Brief: Find every line in the entries that holds the string "Odkryj" and report it.

Given records:
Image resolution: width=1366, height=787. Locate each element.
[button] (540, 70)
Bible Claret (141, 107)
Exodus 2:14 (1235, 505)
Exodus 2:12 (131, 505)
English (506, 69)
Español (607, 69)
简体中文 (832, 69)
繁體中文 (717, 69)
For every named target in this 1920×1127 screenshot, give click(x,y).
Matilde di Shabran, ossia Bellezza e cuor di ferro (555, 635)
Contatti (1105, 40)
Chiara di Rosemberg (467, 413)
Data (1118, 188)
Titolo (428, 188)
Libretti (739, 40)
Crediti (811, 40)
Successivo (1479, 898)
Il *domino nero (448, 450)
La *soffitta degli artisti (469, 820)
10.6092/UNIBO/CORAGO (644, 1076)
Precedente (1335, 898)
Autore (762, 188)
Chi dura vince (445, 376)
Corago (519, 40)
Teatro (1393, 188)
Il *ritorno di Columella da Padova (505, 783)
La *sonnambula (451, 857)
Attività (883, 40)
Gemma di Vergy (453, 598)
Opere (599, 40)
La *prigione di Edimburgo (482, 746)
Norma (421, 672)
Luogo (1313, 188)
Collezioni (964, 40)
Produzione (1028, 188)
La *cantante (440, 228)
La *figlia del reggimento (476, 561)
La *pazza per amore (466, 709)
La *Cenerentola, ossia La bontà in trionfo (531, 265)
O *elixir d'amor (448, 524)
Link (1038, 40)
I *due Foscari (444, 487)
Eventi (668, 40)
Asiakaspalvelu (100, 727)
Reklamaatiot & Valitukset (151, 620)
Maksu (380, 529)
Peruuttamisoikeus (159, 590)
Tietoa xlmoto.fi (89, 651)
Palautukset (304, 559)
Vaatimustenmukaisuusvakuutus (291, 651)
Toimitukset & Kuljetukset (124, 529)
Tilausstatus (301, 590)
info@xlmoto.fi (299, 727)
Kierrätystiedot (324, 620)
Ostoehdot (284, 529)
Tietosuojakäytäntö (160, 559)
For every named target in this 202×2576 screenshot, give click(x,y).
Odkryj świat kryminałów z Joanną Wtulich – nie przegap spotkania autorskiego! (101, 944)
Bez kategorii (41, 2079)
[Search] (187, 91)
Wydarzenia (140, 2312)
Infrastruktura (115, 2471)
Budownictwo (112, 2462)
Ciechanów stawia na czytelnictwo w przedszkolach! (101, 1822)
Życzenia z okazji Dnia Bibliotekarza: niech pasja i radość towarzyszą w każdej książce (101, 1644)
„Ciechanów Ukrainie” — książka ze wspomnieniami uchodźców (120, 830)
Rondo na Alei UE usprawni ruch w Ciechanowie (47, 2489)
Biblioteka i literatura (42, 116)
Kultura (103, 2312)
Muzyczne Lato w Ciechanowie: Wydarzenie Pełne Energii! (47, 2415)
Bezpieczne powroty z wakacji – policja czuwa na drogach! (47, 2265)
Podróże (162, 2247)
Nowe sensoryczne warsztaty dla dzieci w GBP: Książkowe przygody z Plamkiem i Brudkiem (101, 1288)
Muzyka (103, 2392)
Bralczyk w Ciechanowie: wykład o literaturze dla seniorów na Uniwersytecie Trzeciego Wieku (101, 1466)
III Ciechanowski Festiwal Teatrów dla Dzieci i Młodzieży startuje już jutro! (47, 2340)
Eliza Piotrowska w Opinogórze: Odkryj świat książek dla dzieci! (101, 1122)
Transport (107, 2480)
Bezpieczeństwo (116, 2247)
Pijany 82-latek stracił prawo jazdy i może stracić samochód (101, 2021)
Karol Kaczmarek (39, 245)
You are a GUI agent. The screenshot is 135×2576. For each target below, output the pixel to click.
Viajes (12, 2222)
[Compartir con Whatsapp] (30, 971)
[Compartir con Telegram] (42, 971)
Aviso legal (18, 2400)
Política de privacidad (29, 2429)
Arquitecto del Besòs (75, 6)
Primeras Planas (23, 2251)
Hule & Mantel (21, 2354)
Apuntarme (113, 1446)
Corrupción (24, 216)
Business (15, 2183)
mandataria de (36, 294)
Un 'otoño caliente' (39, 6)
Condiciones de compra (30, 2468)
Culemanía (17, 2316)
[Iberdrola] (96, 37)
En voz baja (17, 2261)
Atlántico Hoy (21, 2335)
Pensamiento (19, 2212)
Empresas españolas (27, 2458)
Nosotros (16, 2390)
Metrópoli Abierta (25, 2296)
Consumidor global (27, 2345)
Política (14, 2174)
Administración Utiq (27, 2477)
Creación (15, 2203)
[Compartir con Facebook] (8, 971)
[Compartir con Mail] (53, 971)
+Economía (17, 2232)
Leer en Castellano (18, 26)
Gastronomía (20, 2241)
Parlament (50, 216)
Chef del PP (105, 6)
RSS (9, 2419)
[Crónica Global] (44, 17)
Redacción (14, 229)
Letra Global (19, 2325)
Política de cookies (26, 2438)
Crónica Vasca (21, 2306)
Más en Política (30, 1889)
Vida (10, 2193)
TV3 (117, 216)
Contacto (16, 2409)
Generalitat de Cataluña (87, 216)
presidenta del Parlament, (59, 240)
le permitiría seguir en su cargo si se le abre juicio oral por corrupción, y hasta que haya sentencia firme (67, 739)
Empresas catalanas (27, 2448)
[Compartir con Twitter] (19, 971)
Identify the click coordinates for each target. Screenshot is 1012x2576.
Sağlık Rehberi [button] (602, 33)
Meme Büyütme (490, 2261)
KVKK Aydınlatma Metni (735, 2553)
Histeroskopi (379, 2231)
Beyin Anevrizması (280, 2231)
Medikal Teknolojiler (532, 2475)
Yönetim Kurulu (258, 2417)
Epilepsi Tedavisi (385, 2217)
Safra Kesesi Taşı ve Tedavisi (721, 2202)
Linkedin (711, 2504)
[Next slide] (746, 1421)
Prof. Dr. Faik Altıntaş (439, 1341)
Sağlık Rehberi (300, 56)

Task output:
Odkryj świat kryminałów z Joanną Wtulich – nie przegap spotkania autorskiego! (101, 944)
Eliza Piotrowska w Opinogórze: Odkryj świat książek dla dzieci! (101, 1122)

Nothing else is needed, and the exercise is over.